Figure 2: Hck and Fgr protein localization to the Triton X-100-insoluble fraction upon Fc receptor ligation. The Triton X-100-insoluble residue from PMN adherent to various surfaces was solubilized and analyzed by SDS-PAGE and immunoblotting. The mAb used to coat the surfaces to which the PMN were adherent before Triton X-100 extraction and solubilization are indicated in each lane. Each lane contains 10 10 PMN. A, immunoblot with anti-Hck. B, immunoblot with anti-Fgr. Hck was detected if and only if PMN were adherent to anti-FcRIIIB; Fgr was present when PMNs were adherent to anti-FcRII or anti-DAF.

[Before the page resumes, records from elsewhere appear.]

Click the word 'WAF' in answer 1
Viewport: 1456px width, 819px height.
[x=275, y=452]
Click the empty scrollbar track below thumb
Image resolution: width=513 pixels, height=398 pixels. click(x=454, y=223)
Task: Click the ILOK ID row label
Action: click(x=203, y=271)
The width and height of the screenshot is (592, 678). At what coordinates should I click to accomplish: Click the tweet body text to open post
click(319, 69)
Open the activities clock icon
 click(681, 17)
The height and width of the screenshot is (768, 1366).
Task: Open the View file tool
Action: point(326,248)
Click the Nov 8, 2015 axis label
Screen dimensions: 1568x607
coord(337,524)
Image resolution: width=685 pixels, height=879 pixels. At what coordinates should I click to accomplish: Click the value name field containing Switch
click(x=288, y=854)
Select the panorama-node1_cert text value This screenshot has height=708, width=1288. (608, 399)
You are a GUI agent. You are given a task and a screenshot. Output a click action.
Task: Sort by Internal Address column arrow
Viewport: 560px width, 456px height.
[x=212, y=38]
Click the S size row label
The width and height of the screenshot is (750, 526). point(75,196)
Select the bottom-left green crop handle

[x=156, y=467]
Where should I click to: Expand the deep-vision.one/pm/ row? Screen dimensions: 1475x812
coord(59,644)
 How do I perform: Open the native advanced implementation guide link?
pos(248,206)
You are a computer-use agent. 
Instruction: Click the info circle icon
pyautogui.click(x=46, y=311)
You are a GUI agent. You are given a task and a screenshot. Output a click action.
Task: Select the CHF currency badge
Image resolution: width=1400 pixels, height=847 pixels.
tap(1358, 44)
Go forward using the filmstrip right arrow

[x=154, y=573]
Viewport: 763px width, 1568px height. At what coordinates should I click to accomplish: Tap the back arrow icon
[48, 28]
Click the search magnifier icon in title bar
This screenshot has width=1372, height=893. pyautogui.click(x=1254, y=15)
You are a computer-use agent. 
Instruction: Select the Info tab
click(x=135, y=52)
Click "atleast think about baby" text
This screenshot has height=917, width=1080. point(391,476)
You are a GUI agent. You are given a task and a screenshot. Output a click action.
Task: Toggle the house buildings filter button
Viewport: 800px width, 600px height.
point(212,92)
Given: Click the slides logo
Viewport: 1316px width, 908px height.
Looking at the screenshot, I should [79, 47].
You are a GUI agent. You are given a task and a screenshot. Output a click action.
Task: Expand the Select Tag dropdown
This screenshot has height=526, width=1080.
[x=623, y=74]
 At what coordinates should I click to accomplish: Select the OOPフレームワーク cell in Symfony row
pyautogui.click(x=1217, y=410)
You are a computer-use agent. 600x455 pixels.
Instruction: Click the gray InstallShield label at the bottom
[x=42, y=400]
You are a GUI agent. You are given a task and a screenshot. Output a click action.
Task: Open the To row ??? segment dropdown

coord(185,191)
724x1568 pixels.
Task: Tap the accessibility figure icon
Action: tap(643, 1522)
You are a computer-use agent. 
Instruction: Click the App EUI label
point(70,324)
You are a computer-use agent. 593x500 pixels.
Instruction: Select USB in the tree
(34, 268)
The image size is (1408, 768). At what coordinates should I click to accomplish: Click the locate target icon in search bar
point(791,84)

Tyrosine Kinase Activity in the Triton X-100-insoluble Fraction after Ligation of FcRII or FcRIIIB

To examine the phosphorylation patterns in the Triton X-100-insoluble fractions after FcRII or FcRIIIB ligation, an in situ kinase assay was performed after extraction of adherent PMN with Triton X-100. After addition of [P]ATP to the Triton X-100-insoluble residue adherent to the immune complex-coated surfaces, phosphotyrosine-containing proteins were examined by immunoprecipitation of the products of the in vitro kinase assay with anti-phosphotyrosine mAb, PY20, after solubilization with a more stringent detergent (1% Triton X-100, 1% deoxycholate, 0.1% SDS). As shown in Fig. 3, phosphotyrosine-containing proteins with molecular mass of 55-60 kDa were the major products of the in vitro kinase assay when PMN were adherent to either an anti-FcRII- or an anti-FcRIIIB- coated surface. Under the same conditions, these phosphotyrosine-containing proteins were not detected from PMN adherent to anti-HLA- or anti-CD47-coated surfaces. Importantly, no tyrosine kinase activity was found in PMN adherent to an anti-CR3-coated surface (Fig. 3), even though FcRII is present in the Triton X-100-insoluble material (15) , and CR3 participates in the synergistic respiratory burst. No reproducible kinase activity was found in anti-FcRII or anti-FcRIIIB immunoprecipitates from unstimulated, nonadherent PMN (data not shown).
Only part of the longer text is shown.